#### Kutipan untuk dibaca

Hukum Membela Tanah Air
PWMJATENG.COM – Membela tanah air adalah kewajiban yang tidak hanya diatur dalam hukum negara, tetapi juga memiliki landasan yang kuat dalam ajaran Islam. Sebagai umat Islam, mencintai dan menjaga negara yang menjadi tempat tinggal serta tempat kita menjalani kehidupan merupakan bagian dari tanggung jawab moral dan agama. Dalam konteks ini, hukum membela tanah air bukanlah sekadar kewajiban sipil, tetapi juga termasuk dalam tuntunan agama yang mendalam.
Konsep Cinta Tanah Air dalam Islam
Islam mengajarkan umatnya untuk mencintai tanah air atau negara tempat mereka dilahirkan. Hal ini sebagaimana disebutkan dalam Hadis yang diriwayatkan oleh Imam al-Tirmidzi: “Cintailah tanah airmu, karena tanah airmu adalah tempat tinggalmu dan tempat di mana kamu dilahirkan.” Cinta tanah air merupakan bagian dari rasa syukur atas nikmat hidup yang diberikan Allah, karena tanah air adalah tempat yang memberikan perlindungan, kesejahteraan, dan keamanan bagi umat manusia.
Dalam Al-Qur’an, Allah SWT berfirman dalam Surah Al-Hajj (22:39): “Diizinkan bagi orang-orang yang diperangi karena sesungguhnya mereka telah dizalimi, dan sesungguhnya Allah Maha Kuasa untuk memberi pertolongan kepada mereka.” Ayat ini menunjukkan bahwa Islam memandang pentingnya membela diri, termasuk membela tanah air dari ancaman dan kekerasan. Hukum membela tanah air dalam Islam sejalan dengan prinsip melindungi umat dan menjaga keharmonisan kehidupan dalam masyarakat.
Hukum Membela Tanah Air Menurut Fikih
Secara fikih, membela tanah air merupakan bagian dari jihad yang memiliki banyak dimensi. Jihad dalam konteks ini bukan hanya terbatas pada peperangan fisik, tetapi juga mencakup perjuangan mempertahankan nilai-nilai kebaikan yang ada di dalamnya. Jihad untuk membela tanah air dianggap sah dan bahkan menjadi kewajiban apabila negara atau masyarakat terancam oleh pihak luar atau kelompok yang ingin merusak kedamaian.

########
#### Materi sumber

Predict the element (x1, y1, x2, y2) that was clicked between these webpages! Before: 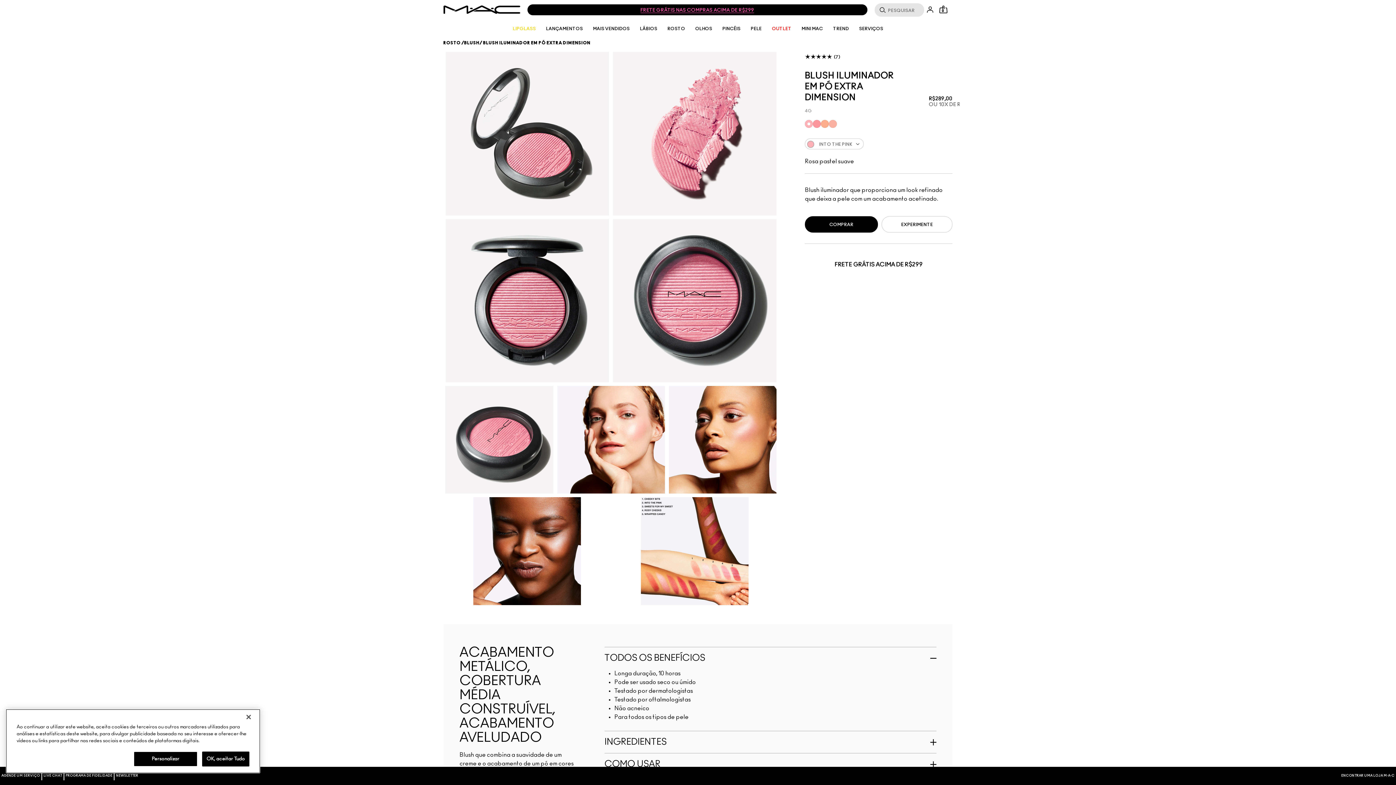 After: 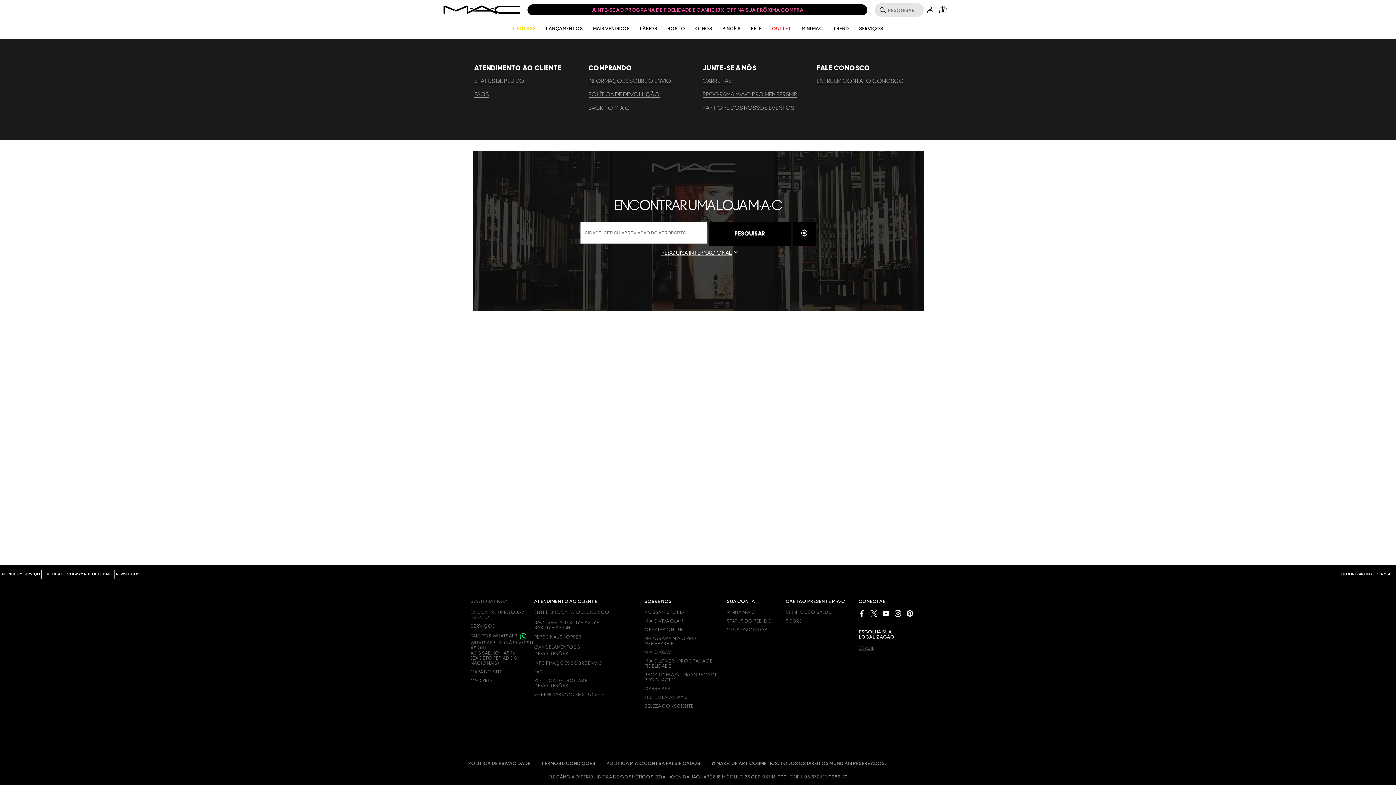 Action: bbox: (1341, 774, 1394, 777) label: ENCONTRAR UMA LOJA M∙A∙C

########

# Tugas A
Dalam kutipan tentang hukum membela tanah air, siapa yang meriwayatkan Hadis tentang cinta tanah air?
# Tugas B
Tukarlah "perlindungan" dengan "naungan" ketika menuliskan ulang kutipan tentang hukum membela tanah air, mulai dari "Konsep Cinta Tanah" dan terus sampai "bagi umat manusia.".
# Tugas C
Lanjutkan tulisan tentang hukum membela tanah air dalam Islam dari kalimat terakhir yang ada.
Materi tersebut tidak diperlukan untuk mengerjakan apa pun.

# Jawaban yang diharapkan A
Imam al-Tirmidzi.

# Jawaban yang diharapkan B
Konsep Cinta Tanah Air dalam Islam
Islam mengajarkan umatnya untuk mencintai tanah air atau negara tempat mereka dilahirkan. Hal ini sebagaimana disebutkan dalam Hadis yang diriwayatkan oleh Imam al-Tirmidzi: “Cintailah tanah airmu, karena tanah airmu adalah tempat tinggalmu dan tempat di mana kamu dilahirkan.” Cinta tanah air merupakan bagian dari rasa syukur atas nikmat hidup yang diberikan Allah, karena tanah air adalah tempat yang memberikan naungan, kesejahteraan, dan keamanan bagi umat manusia.

# Jawaban yang diharapkan C
Dalam kitab Al-Majmu’ karya Imam Nawawi, dijelaskan bahwa “Jika musuh menyerang negara Islam dan berusaha untuk merusak tatanan sosial serta membunuh umat Islam, maka setiap individu yang mampu untuk berperang wajib turun tangan.” Hal ini menunjukkan bahwa dalam keadaan tertentu, membela tanah air dengan cara apapun, termasuk melalui peperangan yang sah, adalah bagian dari kewajiban yang harus dilaksanakan oleh setiap umat Islam.
Namun, hukum ini hanya berlaku dalam kondisi tertentu, yakni apabila negara atau masyarakat berada dalam ancaman nyata. Islam juga menekankan pentingnya memilih jalan damai jika masih memungkinkan untuk mencapai perdamaian, sebagaimana yang dicontohkan oleh Rasulullah SAW dalam Perjanjian Hudaibiyah.
Peran Pemerintah dalam Menjaga Tanah Air
Islam menempatkan pemerintah sebagai pengayom dan pelindung bagi umatnya. Sebagai seorang pemimpin, tugas utama pemerintah adalah menjaga keamanan negara dan warganya. Dalam konteks ini, pemerintah harus memastikan bahwa tanah air terlindungi dari segala bentuk ancaman, baik dari luar maupun dalam negeri. Dalam Al-Qur’an, Allah berfirman: “Wahai orang-orang yang beriman, taatilah Allah dan taatilah Rasul-Nya serta ulil amri di antara kamu” (QS. An-Nisa: 59). Ayat ini menegaskan bahwa menjaga tanah air adalah tugas bersama, yang harus dilaksanakan oleh pemerintah dan rakyat.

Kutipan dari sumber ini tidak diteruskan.